__Supplied material__.
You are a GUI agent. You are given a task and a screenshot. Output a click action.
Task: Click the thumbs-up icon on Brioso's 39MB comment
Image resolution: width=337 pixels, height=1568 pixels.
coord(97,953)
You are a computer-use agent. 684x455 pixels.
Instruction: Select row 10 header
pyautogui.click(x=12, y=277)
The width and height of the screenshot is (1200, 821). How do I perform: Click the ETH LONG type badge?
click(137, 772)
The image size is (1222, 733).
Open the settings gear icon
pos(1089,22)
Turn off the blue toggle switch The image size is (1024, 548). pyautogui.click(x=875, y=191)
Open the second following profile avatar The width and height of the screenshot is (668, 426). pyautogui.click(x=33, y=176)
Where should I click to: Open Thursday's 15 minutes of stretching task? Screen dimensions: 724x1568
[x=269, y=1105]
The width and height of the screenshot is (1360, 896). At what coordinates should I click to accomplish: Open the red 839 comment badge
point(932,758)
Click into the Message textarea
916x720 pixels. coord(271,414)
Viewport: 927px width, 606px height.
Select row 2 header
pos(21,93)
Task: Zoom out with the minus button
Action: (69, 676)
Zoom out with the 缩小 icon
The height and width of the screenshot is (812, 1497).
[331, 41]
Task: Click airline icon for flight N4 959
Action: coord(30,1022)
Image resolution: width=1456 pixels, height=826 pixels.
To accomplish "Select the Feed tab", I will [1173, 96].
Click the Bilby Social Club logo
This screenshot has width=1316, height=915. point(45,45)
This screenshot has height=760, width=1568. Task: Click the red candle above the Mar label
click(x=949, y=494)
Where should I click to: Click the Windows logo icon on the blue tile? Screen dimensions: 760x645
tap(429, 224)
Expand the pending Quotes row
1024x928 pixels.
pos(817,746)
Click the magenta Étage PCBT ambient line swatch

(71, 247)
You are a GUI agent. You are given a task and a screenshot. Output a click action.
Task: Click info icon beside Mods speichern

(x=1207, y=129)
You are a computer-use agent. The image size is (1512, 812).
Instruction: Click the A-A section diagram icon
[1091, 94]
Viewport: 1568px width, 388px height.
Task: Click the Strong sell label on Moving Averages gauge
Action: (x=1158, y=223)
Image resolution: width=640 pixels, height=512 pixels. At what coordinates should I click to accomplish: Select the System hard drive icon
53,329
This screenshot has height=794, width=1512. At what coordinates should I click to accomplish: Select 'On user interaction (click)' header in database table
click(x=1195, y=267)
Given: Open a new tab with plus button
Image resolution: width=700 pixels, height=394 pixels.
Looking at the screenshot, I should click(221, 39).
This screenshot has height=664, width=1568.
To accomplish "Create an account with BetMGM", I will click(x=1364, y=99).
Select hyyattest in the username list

__Assigned task__.
Top to bottom, set down the entries above word for word.

__The answer__.
You are a GUI agent. You are given a task and a screenshot. Output a click action.
Task: Click the thumbs-up icon on Brioso's 39MB comment
Image resolution: width=337 pixels, height=1568 pixels.
coord(97,953)
You are a computer-use agent. 684x455 pixels.
Instruction: Select row 10 header
pyautogui.click(x=12, y=277)
The width and height of the screenshot is (1200, 821). How do I perform: Click the ETH LONG type badge?
click(137, 772)
The image size is (1222, 733).
Open the settings gear icon
pos(1089,22)
Turn off the blue toggle switch The image size is (1024, 548). pyautogui.click(x=875, y=191)
Open the second following profile avatar The width and height of the screenshot is (668, 426). pyautogui.click(x=33, y=176)
Where should I click to: Open Thursday's 15 minutes of stretching task? Screen dimensions: 724x1568
[x=269, y=1105]
The width and height of the screenshot is (1360, 896). At what coordinates should I click to accomplish: Open the red 839 comment badge
point(932,758)
Click into the Message textarea
916x720 pixels. coord(271,414)
Viewport: 927px width, 606px height.
Select row 2 header
pos(21,93)
Task: Zoom out with the minus button
Action: (69, 676)
Zoom out with the 缩小 icon
The height and width of the screenshot is (812, 1497).
[331, 41]
Task: Click airline icon for flight N4 959
Action: coord(30,1022)
Image resolution: width=1456 pixels, height=826 pixels.
To accomplish "Select the Feed tab", I will [1173, 96].
Click the Bilby Social Club logo
This screenshot has width=1316, height=915. point(45,45)
This screenshot has height=760, width=1568. Task: Click the red candle above the Mar label
click(x=949, y=494)
Where should I click to: Click the Windows logo icon on the blue tile? Screen dimensions: 760x645
tap(429, 224)
Expand the pending Quotes row
1024x928 pixels.
pos(817,746)
Click the magenta Étage PCBT ambient line swatch

(71, 247)
You are a GUI agent. You are given a task and a screenshot. Output a click action.
Task: Click info icon beside Mods speichern

(x=1207, y=129)
You are a computer-use agent. The image size is (1512, 812).
Instruction: Click the A-A section diagram icon
[1091, 94]
Viewport: 1568px width, 388px height.
Task: Click the Strong sell label on Moving Averages gauge
Action: (x=1158, y=223)
Image resolution: width=640 pixels, height=512 pixels. At what coordinates should I click to accomplish: Select the System hard drive icon
53,329
This screenshot has height=794, width=1512. At what coordinates should I click to accomplish: Select 'On user interaction (click)' header in database table
click(x=1195, y=267)
Given: Open a new tab with plus button
Image resolution: width=700 pixels, height=394 pixels.
Looking at the screenshot, I should click(221, 39).
This screenshot has height=664, width=1568.
To accomplish "Create an account with BetMGM", I will click(x=1364, y=99).
Select hyyattest in the username list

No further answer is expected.